MATERIAL FOR THE TASK |
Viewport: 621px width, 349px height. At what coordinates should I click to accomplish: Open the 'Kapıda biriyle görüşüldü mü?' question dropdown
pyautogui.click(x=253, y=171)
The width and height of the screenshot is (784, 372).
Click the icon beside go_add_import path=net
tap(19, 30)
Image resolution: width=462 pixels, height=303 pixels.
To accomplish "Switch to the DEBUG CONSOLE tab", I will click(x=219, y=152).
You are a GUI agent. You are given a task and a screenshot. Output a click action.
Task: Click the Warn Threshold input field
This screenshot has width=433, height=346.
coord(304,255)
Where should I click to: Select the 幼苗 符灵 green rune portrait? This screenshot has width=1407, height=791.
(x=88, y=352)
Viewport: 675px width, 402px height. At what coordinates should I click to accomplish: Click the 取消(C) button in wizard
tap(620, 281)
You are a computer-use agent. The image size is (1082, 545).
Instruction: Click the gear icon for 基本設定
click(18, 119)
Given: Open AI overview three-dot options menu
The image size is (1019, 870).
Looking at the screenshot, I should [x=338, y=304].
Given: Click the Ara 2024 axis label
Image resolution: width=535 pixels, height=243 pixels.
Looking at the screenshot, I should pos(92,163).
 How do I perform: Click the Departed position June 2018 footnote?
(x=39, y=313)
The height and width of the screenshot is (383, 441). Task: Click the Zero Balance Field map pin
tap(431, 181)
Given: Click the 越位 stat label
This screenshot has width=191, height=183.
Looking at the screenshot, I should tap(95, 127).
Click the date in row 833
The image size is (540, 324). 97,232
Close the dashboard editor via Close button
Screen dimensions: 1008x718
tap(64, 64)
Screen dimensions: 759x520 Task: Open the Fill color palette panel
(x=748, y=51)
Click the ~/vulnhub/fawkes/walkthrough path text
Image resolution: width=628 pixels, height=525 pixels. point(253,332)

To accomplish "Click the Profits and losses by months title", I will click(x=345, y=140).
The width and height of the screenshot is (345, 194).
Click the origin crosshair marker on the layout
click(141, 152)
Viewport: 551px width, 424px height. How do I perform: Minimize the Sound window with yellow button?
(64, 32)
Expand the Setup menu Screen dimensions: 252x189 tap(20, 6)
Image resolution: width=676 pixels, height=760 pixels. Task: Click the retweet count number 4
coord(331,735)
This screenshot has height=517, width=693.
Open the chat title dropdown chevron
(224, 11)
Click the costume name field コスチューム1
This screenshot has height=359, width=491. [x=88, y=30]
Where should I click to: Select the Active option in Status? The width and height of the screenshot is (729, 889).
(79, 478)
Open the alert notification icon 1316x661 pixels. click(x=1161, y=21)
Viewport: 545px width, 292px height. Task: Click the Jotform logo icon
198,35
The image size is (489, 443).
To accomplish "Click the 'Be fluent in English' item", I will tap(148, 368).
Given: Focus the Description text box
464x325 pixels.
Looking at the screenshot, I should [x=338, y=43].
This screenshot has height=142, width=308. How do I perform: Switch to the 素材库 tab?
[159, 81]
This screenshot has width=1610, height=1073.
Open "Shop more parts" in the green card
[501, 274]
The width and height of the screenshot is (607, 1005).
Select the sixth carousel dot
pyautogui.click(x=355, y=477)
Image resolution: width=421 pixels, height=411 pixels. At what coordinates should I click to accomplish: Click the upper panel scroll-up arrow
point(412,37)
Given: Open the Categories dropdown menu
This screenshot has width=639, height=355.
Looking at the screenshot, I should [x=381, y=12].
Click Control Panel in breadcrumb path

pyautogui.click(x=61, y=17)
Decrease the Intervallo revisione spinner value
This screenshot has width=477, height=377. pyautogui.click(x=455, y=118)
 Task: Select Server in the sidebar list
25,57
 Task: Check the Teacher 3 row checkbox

PROBLEM | Which lines in the data above contain "label"? Show each one.

OUTPUT |
Given: Click the Ara 2024 axis label
Given: Click the 越位 stat label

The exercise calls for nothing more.